◆ ABOUT THIS TASK
Copy every line from the one that holds "The height and" to the end of the records below, exactly and with nothing else, but without any pictures.

◆ DATA FOR ANALYSIS
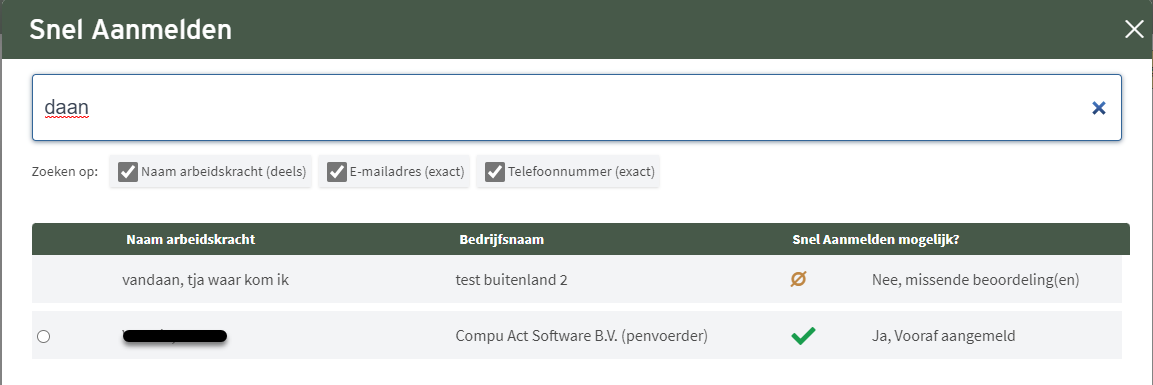Toggle E-mailadres (exact) checkbox

pyautogui.click(x=338, y=172)
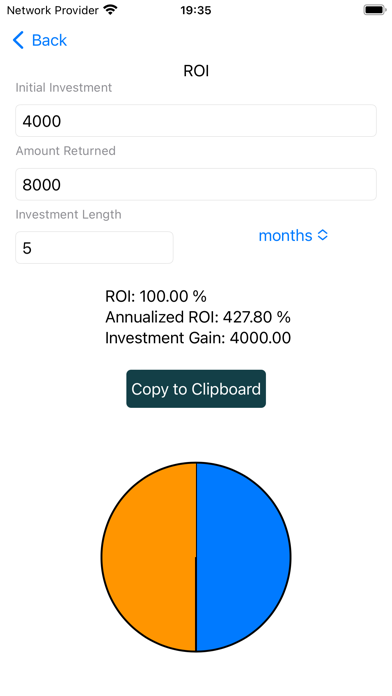Image resolution: width=392 pixels, height=696 pixels.
Task: Open the months unit picker
Action: coord(293,235)
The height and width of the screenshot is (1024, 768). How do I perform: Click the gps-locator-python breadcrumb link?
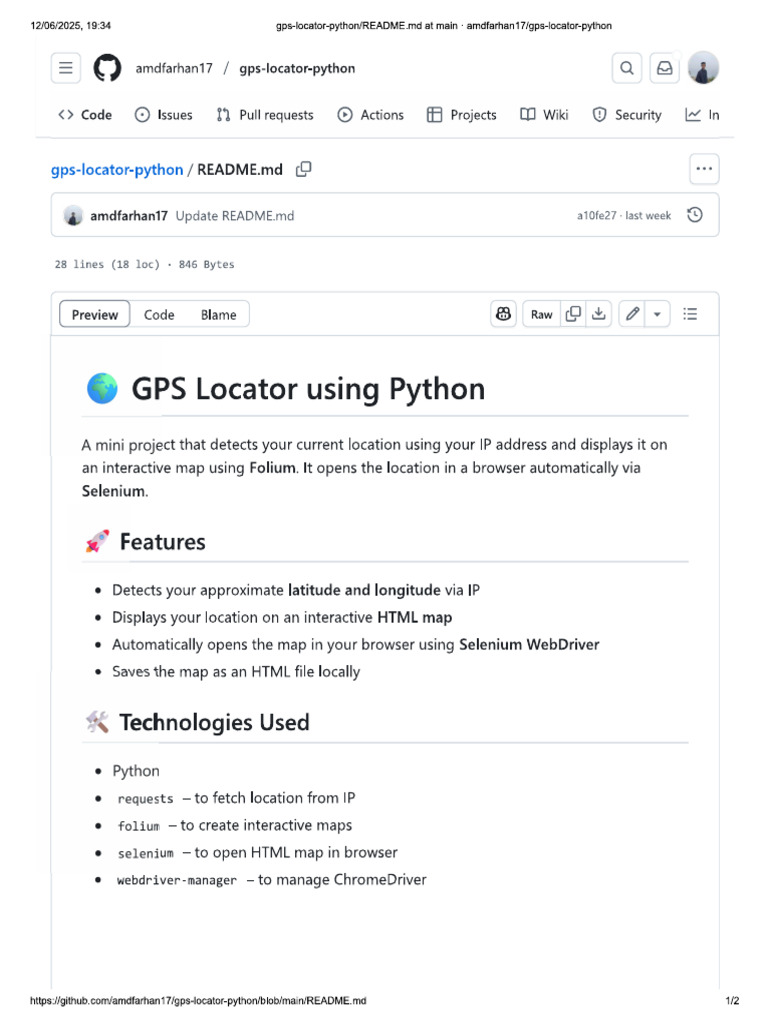[x=117, y=169]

◆ ANSWER TO THIS TASK
The height and width of the screenshot is (1024, 768). How do I perform: Click the gps-locator-python breadcrumb link?
[x=117, y=169]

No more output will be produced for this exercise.